I was reading a post on the askaboutmoney website from a novice investor who dipped his toe into the stock market at the start of August. He was buying with a 15 year investment term in mind but after just 6 weeks, he sold out at a 10% loss. It seemed he was having too many restless nights worrying about what was happening in the markets.
He’s not on his own either. In August, there was a huge sell off as people fretted about the global economy. People have got comfortable with double digit returns. Afterall, since markets hit rock bottom in March 2009, the only downturn was the Greek crises in 2011, otherwise there has been very little volatility in the markets. With the correction in August and talk of further fall in equity markets, people’s resolve is being put to the test.
To avoid making rash, irreversible decisions that will cost you money, make sure you know the following:
Before making an investment, know how much you can lose as well as make. Saying “I didn’t know it could fall like that” is not a valid excuse, you should know before you commit your money. If you are not comfortable with it, reduce your risk exposure.
Know what you want your money to do for you and by when. If you know what the end game is, you can reduce your risk or sell when the goal is reached.

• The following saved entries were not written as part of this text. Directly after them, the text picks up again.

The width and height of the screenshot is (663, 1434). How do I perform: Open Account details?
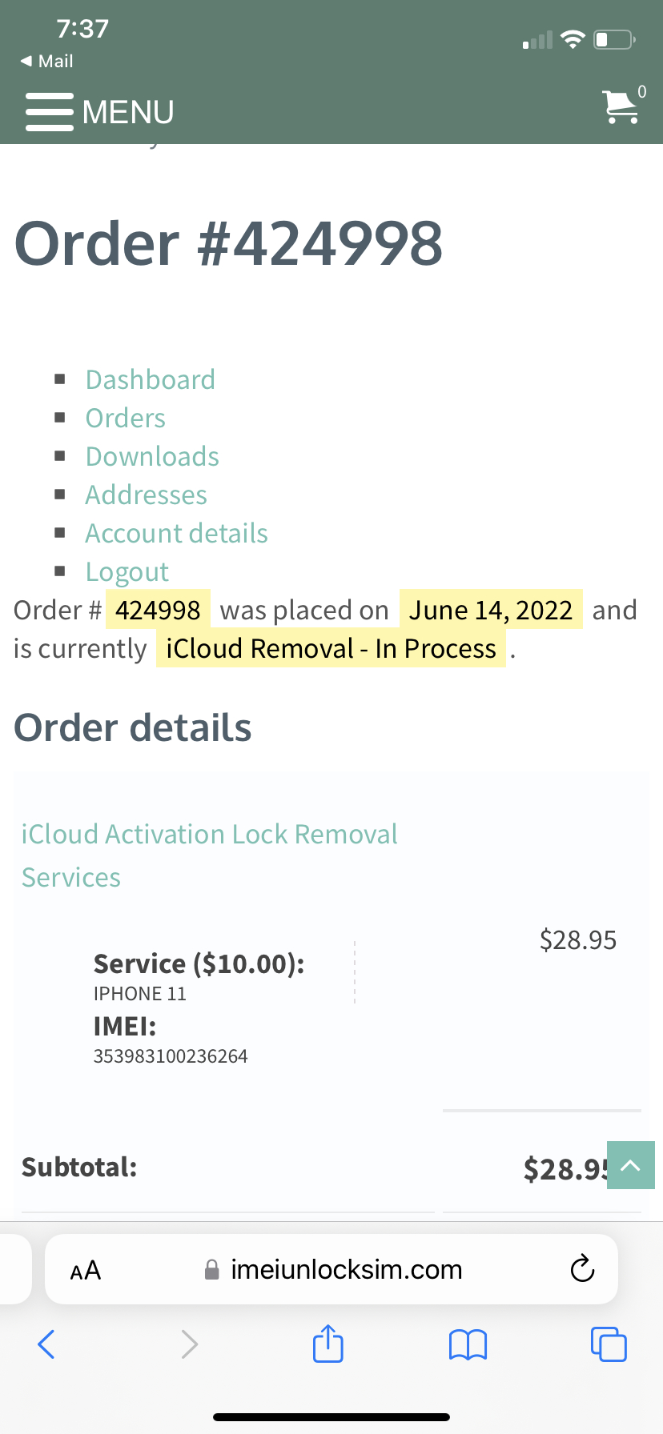point(176,533)
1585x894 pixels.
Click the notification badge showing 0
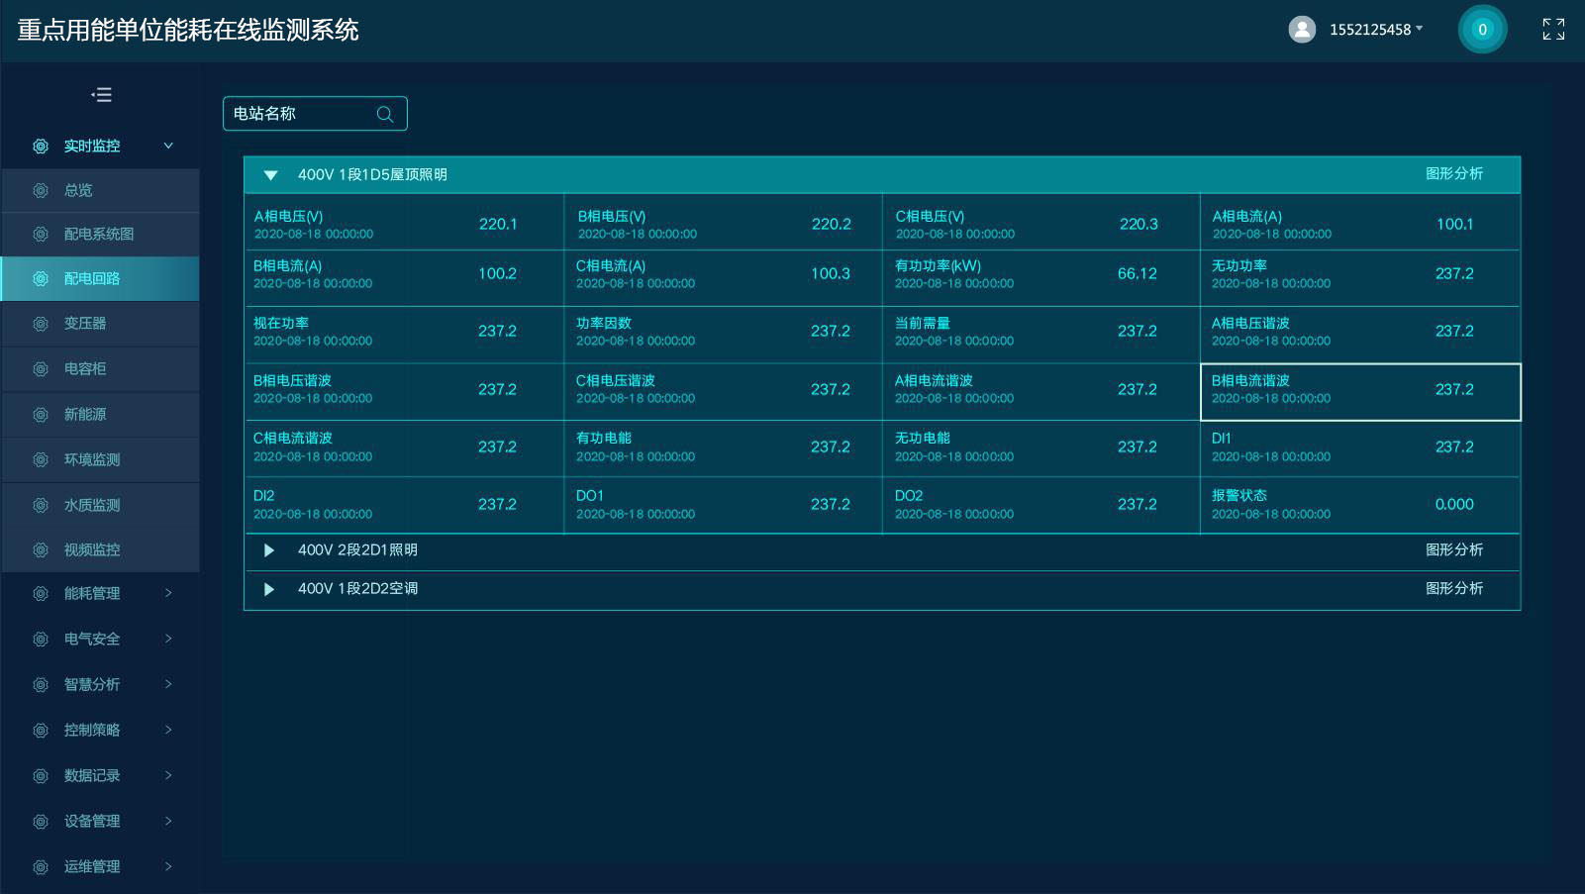(x=1481, y=30)
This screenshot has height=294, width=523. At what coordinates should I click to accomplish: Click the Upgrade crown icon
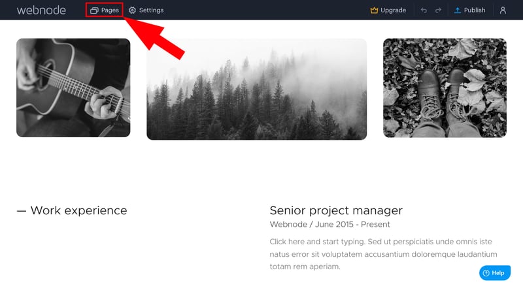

‘The Euro is going to collapse Joe. I’ve taken out all my money and I’m flying to Zurich in the morning to open a Swiss bank account.’ Great entertainment that had the listeners hooked but that is all is was, entertainment. The information was saying that there was no way a tiny economy was going to cause a global market crash.
It is the same now. Plenty of people are willing to go on the radio or tv and tell us there is a stock market crash on the way. There very well be, there always is, but what is the basis for their declarations? Hard facts or do they have a book to promote? Good financial decisions are made on information, not noise. Greece – flying to Switzerland
If you have a 15 year term and have got your investment and risk strategy right from the outset, look at your portfolio once a year. Looking at it every week will drive you crazy.
The risk profiling provider, Finametrica, analyses the falls and rises of various portfolios since 1970. A 100% equity portfolio fell 68 times since 1970 and 44 of those falls were for just 1 month or less. If you looked at your portfolio at least once a month, you’d have a loss 68% of the time. Someone who views the same portfolio once a year sees it in profit 65% of the time!